Adesso la sua mente era un libro aperto, e lui poteva esplorarla. Tenne gli occhi fissi sulla larva d’uomo che giaceva sul letto, incoraggiandolo a ricordare perché coloro che ascoltavano nascosti potessero registrare tutto, i dati e i numeri e i nomi e i luoghi, le verità segrete e le mezze verità che sgorgavano e avrebbero continuato a sgorgare fino a quando Brian Kar-shun Kwok si fosse ridotto a un guscio vuoto. E sapeva che lui avrebbe continuato a sondare, lusingando o minacciando, mostrandosi spazientito o incollerito o fingendo di andarsene o allontanando la guardia che sarebbe venuta a interromperlo se fosse stato necessario. Con Crosse e Sinders che seguivano l’interrogatorio, lui era uno strumento, esattamente come Brian Kwok era stato uno strumento di altri che avevano usato la sua intelligenza e le sue doti per i loro scopi. Il suo compito era fungere da mezzo, farlo parlare, richiamarlo quando divagava o straparlava, essere il suo unico amico e il suo unico puntello in quell’universo irreale, e fargli dire la verità… come John Chancellor di Ottawa, e chi è? Cosa c’entra? Ancora non lo so.

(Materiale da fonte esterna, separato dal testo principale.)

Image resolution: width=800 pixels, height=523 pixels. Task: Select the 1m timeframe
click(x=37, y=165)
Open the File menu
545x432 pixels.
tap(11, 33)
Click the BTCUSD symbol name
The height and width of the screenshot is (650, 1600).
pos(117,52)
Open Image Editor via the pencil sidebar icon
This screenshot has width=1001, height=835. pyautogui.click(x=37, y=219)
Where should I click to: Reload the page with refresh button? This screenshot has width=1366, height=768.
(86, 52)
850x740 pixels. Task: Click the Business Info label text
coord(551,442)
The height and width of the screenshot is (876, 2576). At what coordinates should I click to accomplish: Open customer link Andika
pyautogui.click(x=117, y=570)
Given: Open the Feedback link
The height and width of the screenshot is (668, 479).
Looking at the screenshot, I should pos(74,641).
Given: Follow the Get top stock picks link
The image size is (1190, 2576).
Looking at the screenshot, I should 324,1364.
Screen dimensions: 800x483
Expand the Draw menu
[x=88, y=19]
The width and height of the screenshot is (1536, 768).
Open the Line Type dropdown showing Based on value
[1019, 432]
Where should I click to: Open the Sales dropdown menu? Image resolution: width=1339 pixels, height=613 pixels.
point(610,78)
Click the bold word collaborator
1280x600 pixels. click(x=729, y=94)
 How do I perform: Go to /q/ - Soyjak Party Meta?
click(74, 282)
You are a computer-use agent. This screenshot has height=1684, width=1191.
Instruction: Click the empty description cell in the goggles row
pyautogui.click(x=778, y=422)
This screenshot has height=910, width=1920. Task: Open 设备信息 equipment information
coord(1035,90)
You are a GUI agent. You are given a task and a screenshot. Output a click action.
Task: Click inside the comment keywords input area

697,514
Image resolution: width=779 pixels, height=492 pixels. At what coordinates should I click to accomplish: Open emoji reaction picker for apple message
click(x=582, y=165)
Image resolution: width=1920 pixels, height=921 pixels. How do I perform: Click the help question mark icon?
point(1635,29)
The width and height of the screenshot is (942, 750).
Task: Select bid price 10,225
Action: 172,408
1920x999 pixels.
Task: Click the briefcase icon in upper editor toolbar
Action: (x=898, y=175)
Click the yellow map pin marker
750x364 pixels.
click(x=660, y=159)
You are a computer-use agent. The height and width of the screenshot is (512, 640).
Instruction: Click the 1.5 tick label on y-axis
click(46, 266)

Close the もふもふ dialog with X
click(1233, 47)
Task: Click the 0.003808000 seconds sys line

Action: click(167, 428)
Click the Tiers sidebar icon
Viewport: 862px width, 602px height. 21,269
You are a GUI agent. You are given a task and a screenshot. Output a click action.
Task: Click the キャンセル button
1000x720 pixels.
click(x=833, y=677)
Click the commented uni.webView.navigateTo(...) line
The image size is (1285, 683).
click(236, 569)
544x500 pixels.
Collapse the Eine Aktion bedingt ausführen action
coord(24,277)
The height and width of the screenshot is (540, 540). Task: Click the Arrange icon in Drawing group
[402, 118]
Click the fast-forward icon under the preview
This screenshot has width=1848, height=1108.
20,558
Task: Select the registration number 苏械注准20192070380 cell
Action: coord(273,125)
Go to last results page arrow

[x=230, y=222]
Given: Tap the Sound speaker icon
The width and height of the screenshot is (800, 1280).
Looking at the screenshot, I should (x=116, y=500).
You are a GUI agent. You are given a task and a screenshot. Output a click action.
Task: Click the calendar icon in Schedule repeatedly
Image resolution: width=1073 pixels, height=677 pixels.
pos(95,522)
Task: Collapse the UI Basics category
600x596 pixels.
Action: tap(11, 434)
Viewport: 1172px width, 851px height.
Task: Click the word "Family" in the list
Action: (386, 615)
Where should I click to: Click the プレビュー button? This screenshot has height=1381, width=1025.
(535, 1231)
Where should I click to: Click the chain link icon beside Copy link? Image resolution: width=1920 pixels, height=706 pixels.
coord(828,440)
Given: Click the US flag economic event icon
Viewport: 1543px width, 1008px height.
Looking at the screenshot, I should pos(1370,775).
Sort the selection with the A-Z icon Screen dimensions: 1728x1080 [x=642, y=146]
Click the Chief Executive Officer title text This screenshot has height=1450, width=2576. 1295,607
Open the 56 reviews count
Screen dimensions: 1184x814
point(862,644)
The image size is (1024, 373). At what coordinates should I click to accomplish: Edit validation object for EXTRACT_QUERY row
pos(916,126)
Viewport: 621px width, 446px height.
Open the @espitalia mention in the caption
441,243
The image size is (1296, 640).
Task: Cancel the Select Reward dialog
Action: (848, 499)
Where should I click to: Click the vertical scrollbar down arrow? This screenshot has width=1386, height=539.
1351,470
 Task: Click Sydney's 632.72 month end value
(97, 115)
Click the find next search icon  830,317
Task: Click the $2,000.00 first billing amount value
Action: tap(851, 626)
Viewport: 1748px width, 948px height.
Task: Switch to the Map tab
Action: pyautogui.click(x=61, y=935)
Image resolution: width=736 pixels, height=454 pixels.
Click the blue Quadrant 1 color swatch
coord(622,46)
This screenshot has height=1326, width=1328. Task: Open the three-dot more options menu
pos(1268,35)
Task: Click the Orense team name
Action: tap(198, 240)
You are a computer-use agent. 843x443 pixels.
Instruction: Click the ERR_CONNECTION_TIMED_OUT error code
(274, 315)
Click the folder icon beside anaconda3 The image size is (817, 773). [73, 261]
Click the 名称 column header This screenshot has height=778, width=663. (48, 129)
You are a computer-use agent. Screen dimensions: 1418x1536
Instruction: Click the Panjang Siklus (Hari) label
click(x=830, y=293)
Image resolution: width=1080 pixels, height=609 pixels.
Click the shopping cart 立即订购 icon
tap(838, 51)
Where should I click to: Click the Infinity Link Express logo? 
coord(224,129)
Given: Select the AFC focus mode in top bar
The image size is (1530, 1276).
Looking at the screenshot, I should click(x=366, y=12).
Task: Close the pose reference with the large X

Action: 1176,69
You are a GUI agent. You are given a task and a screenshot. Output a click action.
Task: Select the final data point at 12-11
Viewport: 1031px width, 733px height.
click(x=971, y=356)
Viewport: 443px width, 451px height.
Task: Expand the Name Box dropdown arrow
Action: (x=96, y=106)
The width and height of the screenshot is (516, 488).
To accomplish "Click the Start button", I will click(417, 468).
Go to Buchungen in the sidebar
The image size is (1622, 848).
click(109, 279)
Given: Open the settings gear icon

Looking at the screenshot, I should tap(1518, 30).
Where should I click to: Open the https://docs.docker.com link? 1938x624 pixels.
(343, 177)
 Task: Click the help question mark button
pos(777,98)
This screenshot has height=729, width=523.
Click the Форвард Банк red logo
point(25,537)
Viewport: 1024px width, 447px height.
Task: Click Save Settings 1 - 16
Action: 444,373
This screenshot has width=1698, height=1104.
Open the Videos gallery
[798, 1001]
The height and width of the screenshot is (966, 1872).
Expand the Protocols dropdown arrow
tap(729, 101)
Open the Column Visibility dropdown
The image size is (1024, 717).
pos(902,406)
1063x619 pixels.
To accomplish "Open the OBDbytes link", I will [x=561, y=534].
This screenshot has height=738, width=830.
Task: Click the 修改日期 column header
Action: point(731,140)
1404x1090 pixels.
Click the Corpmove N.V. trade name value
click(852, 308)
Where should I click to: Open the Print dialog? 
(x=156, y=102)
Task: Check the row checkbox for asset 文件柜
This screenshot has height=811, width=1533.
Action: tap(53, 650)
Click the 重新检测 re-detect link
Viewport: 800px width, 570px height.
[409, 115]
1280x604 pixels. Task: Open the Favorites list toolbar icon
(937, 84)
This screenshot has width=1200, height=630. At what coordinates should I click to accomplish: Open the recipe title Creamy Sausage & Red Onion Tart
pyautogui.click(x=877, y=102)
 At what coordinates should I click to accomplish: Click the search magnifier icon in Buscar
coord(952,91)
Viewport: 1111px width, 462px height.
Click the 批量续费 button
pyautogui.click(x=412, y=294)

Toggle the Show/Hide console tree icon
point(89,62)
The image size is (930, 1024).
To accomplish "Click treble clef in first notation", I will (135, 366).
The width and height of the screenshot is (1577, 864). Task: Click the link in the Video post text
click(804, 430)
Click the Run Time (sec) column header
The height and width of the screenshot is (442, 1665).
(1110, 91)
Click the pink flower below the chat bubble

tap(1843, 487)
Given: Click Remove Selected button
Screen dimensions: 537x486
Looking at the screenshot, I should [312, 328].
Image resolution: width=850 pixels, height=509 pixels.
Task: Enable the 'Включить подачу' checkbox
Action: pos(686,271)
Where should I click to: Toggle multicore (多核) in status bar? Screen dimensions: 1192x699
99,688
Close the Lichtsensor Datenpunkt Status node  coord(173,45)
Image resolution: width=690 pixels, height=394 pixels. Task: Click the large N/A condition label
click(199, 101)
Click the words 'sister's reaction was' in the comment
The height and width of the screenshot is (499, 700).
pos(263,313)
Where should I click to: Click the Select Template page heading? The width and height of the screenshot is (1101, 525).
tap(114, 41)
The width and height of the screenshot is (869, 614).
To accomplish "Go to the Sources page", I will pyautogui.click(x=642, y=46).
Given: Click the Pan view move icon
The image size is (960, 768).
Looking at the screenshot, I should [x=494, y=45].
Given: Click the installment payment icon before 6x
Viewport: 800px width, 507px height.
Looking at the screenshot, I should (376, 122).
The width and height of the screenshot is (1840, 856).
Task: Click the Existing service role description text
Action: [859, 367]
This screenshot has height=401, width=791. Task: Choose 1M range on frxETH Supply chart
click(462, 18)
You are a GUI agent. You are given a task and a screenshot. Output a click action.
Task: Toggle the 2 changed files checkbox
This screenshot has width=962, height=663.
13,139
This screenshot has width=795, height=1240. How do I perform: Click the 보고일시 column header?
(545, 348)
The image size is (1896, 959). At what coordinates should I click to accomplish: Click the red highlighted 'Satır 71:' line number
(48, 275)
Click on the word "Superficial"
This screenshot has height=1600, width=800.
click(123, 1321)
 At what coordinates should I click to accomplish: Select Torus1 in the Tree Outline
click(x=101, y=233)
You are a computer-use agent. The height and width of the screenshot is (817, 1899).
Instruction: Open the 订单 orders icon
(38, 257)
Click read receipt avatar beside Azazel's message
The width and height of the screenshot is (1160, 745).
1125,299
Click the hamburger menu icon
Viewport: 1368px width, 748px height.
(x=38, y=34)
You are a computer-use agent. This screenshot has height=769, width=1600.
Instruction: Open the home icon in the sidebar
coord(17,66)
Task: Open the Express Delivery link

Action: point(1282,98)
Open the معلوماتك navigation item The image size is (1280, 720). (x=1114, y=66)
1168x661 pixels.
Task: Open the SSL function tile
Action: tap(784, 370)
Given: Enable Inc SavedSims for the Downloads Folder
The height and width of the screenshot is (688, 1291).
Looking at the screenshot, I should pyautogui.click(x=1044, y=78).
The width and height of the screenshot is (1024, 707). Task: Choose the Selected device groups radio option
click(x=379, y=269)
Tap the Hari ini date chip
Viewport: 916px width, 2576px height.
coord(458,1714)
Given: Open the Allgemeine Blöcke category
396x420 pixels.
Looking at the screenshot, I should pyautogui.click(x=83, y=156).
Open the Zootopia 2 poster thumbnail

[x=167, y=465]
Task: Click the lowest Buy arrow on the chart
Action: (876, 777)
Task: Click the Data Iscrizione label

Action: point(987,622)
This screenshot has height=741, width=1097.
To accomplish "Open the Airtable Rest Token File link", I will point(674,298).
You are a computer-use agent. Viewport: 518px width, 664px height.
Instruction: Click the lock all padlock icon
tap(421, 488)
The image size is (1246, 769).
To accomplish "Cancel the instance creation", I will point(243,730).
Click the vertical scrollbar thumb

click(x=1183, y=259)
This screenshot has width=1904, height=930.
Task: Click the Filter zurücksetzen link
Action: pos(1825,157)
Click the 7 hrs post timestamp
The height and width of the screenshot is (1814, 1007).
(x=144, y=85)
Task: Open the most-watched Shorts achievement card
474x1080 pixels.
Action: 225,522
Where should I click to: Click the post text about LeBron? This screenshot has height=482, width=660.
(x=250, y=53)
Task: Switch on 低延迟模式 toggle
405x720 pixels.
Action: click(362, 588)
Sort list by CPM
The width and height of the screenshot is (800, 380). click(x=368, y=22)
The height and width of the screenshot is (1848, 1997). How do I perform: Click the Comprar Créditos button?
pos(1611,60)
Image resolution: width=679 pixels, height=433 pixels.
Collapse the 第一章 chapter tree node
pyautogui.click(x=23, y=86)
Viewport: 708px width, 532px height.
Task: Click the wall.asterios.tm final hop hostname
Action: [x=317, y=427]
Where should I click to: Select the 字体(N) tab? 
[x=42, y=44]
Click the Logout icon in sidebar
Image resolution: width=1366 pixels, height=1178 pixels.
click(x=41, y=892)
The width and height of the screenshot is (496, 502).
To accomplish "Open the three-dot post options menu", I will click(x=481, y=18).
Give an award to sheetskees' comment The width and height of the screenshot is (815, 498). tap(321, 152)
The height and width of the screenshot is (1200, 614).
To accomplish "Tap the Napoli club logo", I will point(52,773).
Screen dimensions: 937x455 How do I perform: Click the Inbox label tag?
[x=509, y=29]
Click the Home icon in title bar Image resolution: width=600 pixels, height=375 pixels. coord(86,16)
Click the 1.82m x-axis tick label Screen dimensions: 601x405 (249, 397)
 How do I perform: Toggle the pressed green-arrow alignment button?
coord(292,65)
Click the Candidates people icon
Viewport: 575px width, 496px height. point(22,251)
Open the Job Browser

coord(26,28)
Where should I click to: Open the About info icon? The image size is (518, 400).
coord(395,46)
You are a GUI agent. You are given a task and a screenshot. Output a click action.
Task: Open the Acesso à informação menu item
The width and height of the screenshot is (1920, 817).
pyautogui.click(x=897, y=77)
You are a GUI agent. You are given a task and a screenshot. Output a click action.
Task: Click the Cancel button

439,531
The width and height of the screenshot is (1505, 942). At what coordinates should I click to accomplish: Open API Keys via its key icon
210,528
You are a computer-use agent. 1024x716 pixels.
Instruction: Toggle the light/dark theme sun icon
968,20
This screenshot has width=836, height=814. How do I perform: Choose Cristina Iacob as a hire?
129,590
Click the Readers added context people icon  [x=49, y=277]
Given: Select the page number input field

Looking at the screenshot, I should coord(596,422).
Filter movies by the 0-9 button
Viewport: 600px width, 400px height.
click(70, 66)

Ormai riusciremo a farci dire tutto quello che sa il cliente, pensò. Tutti i suoi contatti, i suoi istruttori, gli amici e i nemici. Il povero Fong-fong e i suoi ragazzi. Non li rivedremo più… a meno che rispuntino come agenti degli altri. Che maledetta, lurida faccenda, vendere i tuoi amici, lavorare con il nemico che, lo sanno tutti, vuole renderti schiavo.

“… a Vancouver era meraviglioso, meraviglioso, Robert. C’era una ragazza, là… Sì, e stavo per sposarla, ma Tok il Ragionevole, era lui il mio 489, abitava… abitava… oh, sì, era Pedder Street a Chinatown, era il padrone dell’Hoho-tok Restaurant… sì, Tok il Ragionevole e io dovevamo onorare il presidente Mao più di qualunque quai loh… Oh, io le volevo bene, ma lui diceva che erano stati i quai loh a rovinare la Cina per secoli… Sai, è vero, è vero…”

“Sì, è vero” disse Robert, assecondandolo. “Tok il Ragionevole era il tuo unico amico, in Canada?”

“Oh, no, Robert, ne ho dozzine…”

Armstrong ascoltò, sbalordito dalle informazioni sugli ingranaggi della Polizia a Cavallo, e dalla portata dell’infiltrazione comunista cinese nelle Americhe e in Europa e soprattutto sulla Costa occidentale… Vancouver, Seattle, San Francisco, Los Angeles, San Diego… dovunque esistesse un ristorante o una bottega o un’azienda cinese c’era la pressione, c’erano i fondi e soprattutto c’era la conoscenza. “… e il Wo Tuk di Gerrard Street a Londra è il Centro dove io… quando ero… Oh, mi fa male la testa e ho tanta sete…”

Armstrong gli diede l’acqua che conteneva uno stimolante. Quando lui o Crosse l’avrebbero ritenuto opportuno, avrebbe dato a Kwok il delicato, dissetante tè cinese che prediligeva, e che conteneva il sonnifero.

Poi toccava a Crosse e a Sinders decidere quel che doveva accadere, se si doveva continuare con la Camera Rossa, oppure smetterla, e poi, cautamente, riportarlo alla realtà, con estrema attenzione, in modo da non causare danni permanenti.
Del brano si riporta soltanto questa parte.